The Sea You Remember

 


By Dr. Marco Benavides /


There are coasts meant only to be looked at, and coasts meant to be read. The Riviera Maya belongs to the latter breed: a shoreline that, beneath its postcard-perfect turquoise waters, holds entire chapters of stone, salt, and memory.


Beneath the peninsula’s soft limestone, time carved out rivers that never saw the sun—until a *cenote* gifted them a skylight. Each *cenote* is an immense droplet suspended between the jungle and the underworld; in its transparency, one glimpses the paradox of this land: the most fragile things prove to be the most enduring.


In Tulum, Mayan stone gazes out at the Caribbean like a sentinel still watching the horizon—an unfinished conversation between two vast expanses: that of the sea and that of time. The civilization inhabits the present through language, town names, and the faces of those who now serve cocktails facing the very same sea their ancestors once navigated.


Yet no paradise escapes the history of its visitors.
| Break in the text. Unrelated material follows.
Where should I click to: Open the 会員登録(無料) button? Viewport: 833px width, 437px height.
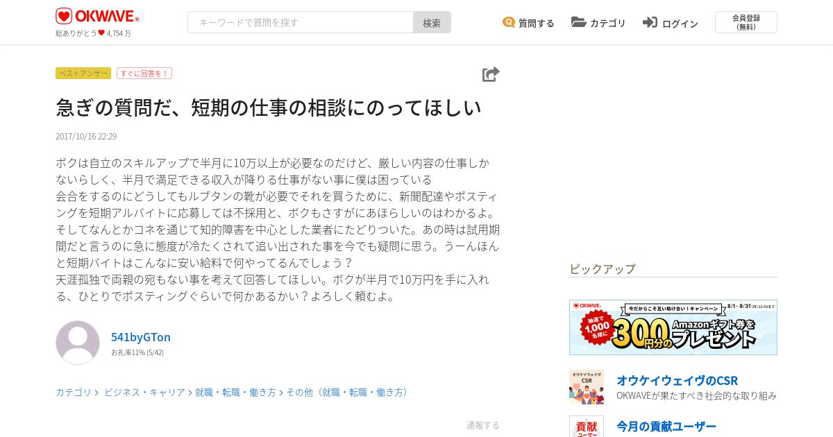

Tourism brought jobs, roads, hospitals, and schools; it also brought concrete where dunes once stood, and a thirst for growth that sometimes forgets to ask how much the land can give before it is depleted. Today, the region lives out that age-old tension between desire and limits: how much to build, how much to conserve, who benefits, and who is left out of the feast.


Behind every hotel are hands that make beds and steer boats; behind every stretch of jungle are communities that have spent generations naming the elements of the earth. Responsible tourism is the simple act of looking at the people who inhabit a place before photographing it—of understanding the jungle as both a backdrop and a home.


The future of this Caribbean region is being written in how water is managed, how the reef is treated, how workers are paid, and how the language is preserved. If greed wins the day, the Riviera Maya could turn into a ruin: an empty postcard. But if consciousness prevails, it will remain what it has been since Mayan times: a place where land, sea, and humanity negotiate the terms of a possible coexistence.


Perhaps Milton was mistaken only about the map: Paradise Lost is not entirely lost. It pulses here, on the Riviera Maya—amidst the humid shade of the cenotes, the breathing of the jungle, and a Caribbean Sea that seems to have learned to speak of eternity in shades of turquoise.


For, in the end, the Riviera Maya is not a destination, but a question the sea repeats with every wave: will we know how to care for what we so love to admire?